JAの活動:今村奈良臣のいまJAに望むこと
第45回 全国農林水産物直売所実態調査から見える直売所の今-全国農林水産物直売所実態調査の中間報告-2018年2月24日
前回紹介したように、サミットの総会の一環として「全国農林水産物直売所実態調査の中間報告」が行われた。報告者は(財)まちむら交流きこうの地域活性化チーム長の森岡亜紀さんであった。全国の直売所の実態を知りたいと考えている方々が多いと思うので、中間報告ではあるが(なお、最終報告は本年4月の予定)その要点を紹介しよう。
<調査の目的ならびに方法等>
まずはじめに調査の目的や対象、方法など約束事項について記しておこう。
1.調査目的
(1)常設・通年営業を行う全国の農林水産物直売所の運営実態の把握
(2)全国の直売所が抱える課題及び課題への対応策の把握
(3)直売所を取り巻く環境の変化を知り、持続的な経営に役立てる
2.調査対象
全国の常設・通年営業を行う農林水産物直売所 4250店(※)まちむら交流きこうのデータベースに名簿登録されている店舗
3.調査期間
平成29年9月11日~10月20日(締切)
4.調査方法
(1)配布方法 ダイレクトメール(郵送)による個別店舗送付
(2)回収方法 FAX・mail送信による回収
5.調査票回収数
1150店舗(回収率27%) ※平成29年12月時点
6.設問内容
開設目的、運営組織、営業内容、事業内容、経営内容等、約100問
7.最終報告
平成30年4月頃に公表予定
以下、調査の概要ならびに要点について、そのポイントとなる点を紹介しておこう。
まず、直売所の開設目的については複数回答ではあるが、図-1に示したように、第1位が「生産者の所得向上のため」(74.8%)、第2位が「地域農業振興のため」、第3位が「地域活性化の拠点づくり」というように、地域の農業や生産者の所得向上あるいは地域活性化の拠点に直売所がなるようなねらいで設立されていることが判る。これに加えて、「消費者との交流の場」あるいは「高齢者の生きがいづくり」が3割から4割を占めていることも近年の特徴を反映していると言ってもよいであろう。

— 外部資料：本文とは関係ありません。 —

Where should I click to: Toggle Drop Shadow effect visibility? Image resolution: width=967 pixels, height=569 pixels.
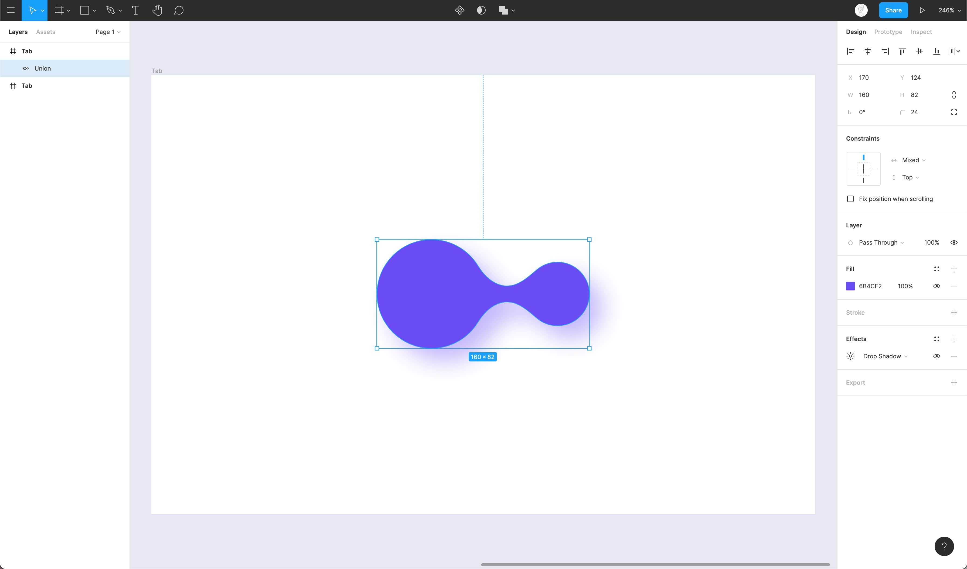click(936, 356)
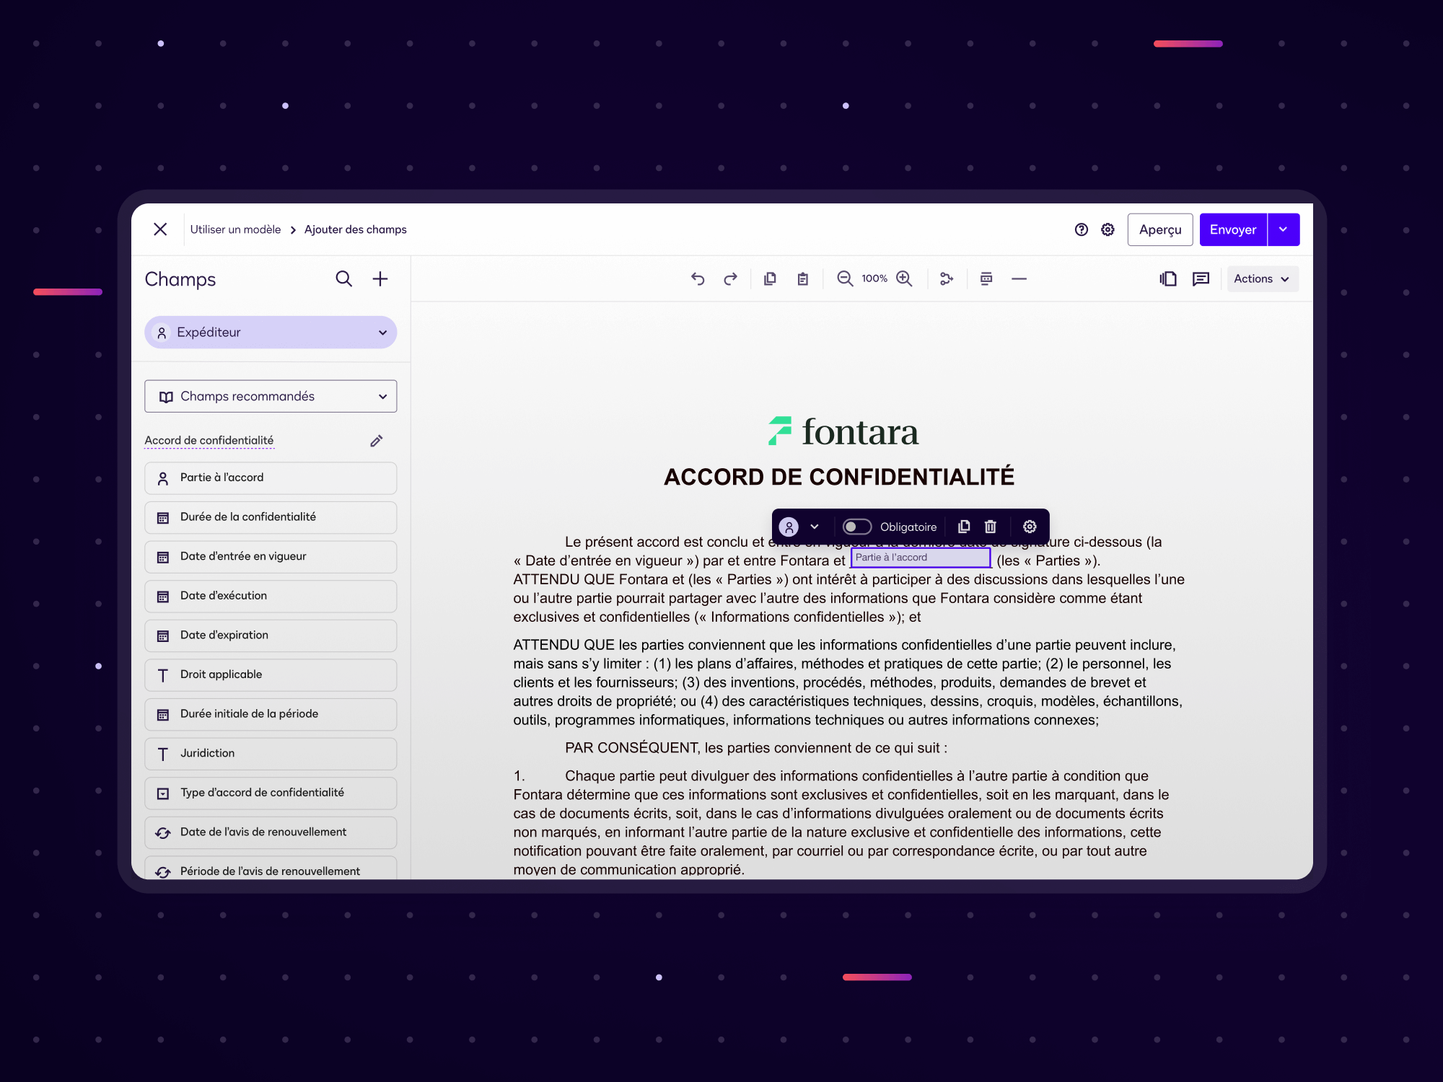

もちろん「地域経済の活性化」や「女性の活躍の場づくり」も2-3割を占めていることにも注目しておきたい。
このアンケート結果をみて本稿の読者の皆さんはどういう感想を持つだろうか聞きたいものだと、私は考えている。
次に「直売所の動向」のうち、まず、(1)経営主体ならびに、(2)売り場面積について問うてみた。
全体として見るならば、(1)JAその他、多様な経営主体が増加し、1店あたりの売り場面積は広がってきていることが判る。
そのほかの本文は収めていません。